Al fin, tras revisar una y otra vez mi pasaporte, que por casualidad estaba en regla: ese interminable minuto en que alternativamente miran tu cara y la foto, tu cara y la foto, tu cara y la foto, por única disculpa apenas comentaron que había muchos sudamericanos involucrados en el negocio de las drogas.

Claro, ya sé que un ejemplo privado también puede parecer insuficiente para un asunto tan complejo y que es de alcance global, pero imaginemos que todo esto hubiera sucedido al revés: un escritor español puesto en pelotas y confundido con una mula en el aeropuerto José Martí de La Habana. Si me parece estar viendo los titulares de El País, El Mundo y el New York Times; la tropa de reporteros de AFP y Reuters y EFE y la CNN; y ni hablar de las condenas en la ONU y en Ginebra. De modo que, en definitiva, no debe extrañar que ahora se legisle lo que ya era acuerdo tácito, la espada llameante como instrumento jurídico para expulsar a los «nefandos» del paraíso europeo: ¿acaso alguien no sabe que para el cártel del norte, corporación de la gracia divina, los del sur siempre vamos a ser culpables de un posmoderno pecado original?

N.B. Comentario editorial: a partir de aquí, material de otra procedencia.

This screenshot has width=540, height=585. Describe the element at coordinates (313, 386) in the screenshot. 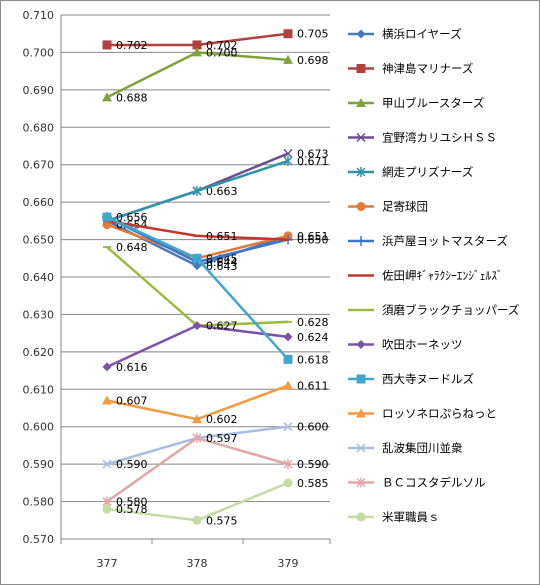

I see `data-label: 0.611` at that location.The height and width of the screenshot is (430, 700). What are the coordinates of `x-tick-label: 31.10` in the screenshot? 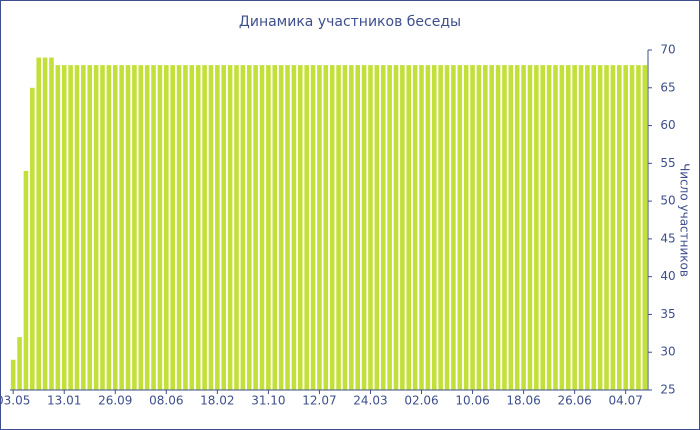 It's located at (268, 401).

En el vestíbulo del aeropuerto de los Rodeos, me esperaba María Candelaria Vega de la Rosa, directora de la biblioteca de Los Realejos. Y quién sabe ahora mismo si como resultado de esta historia fue que días más tarde me regaló un CD de Joaquín Sabina, Esta boca es mía: un CD que escucho mientras escribo estas líneas. De una de sus canciones, La casa por la ventana -crónica de cómo viven hoy los inmigrantes en España- cito un fragmento: «Y si dos vascos atacan/ a un farmacéutico en Vigo/ jura el testigo/ que eran sudacas».

¿Y cómo consiguió usted determinar que los asaltantes eran sudamericanos?, preguntaría entonces el juez al testigo, mientras con ojos neutros lo escruta por sobre los lentes minúsculos. Bueno, por la piel tostada, respondería aquél sin titubear. Y en verdad nadie podría acusarle de formular falso testimonio, si en definitiva el Concilio de Estrasburgo ya santificó los capítulos y los versículos de la Directiva Retorno. Al caer la tarde, el juez saldría del tribunal quizá fervoroso, quizá romántico al recordar añejas expulsiones: los marranos en 1492, los moriscos en 1609; ahora toca dar continuidad a la historia y hacer lo mismo con los sudacas: Gracias a Dios, se diría, que no hace falta juicios para encarcelarlos, gracias a Dios que no hace falta ningún papeleo. Entretanto, el testigo iría hasta el bar de la esquina donde brindará por su decencia. Sí, decencia, porque en realidad nunca faltó a la verdad: ya se sabe por Valéry que lo más profundo es la piel; y también que los prejuicios, tanto como el egoísmo, hacen mirar oscuro.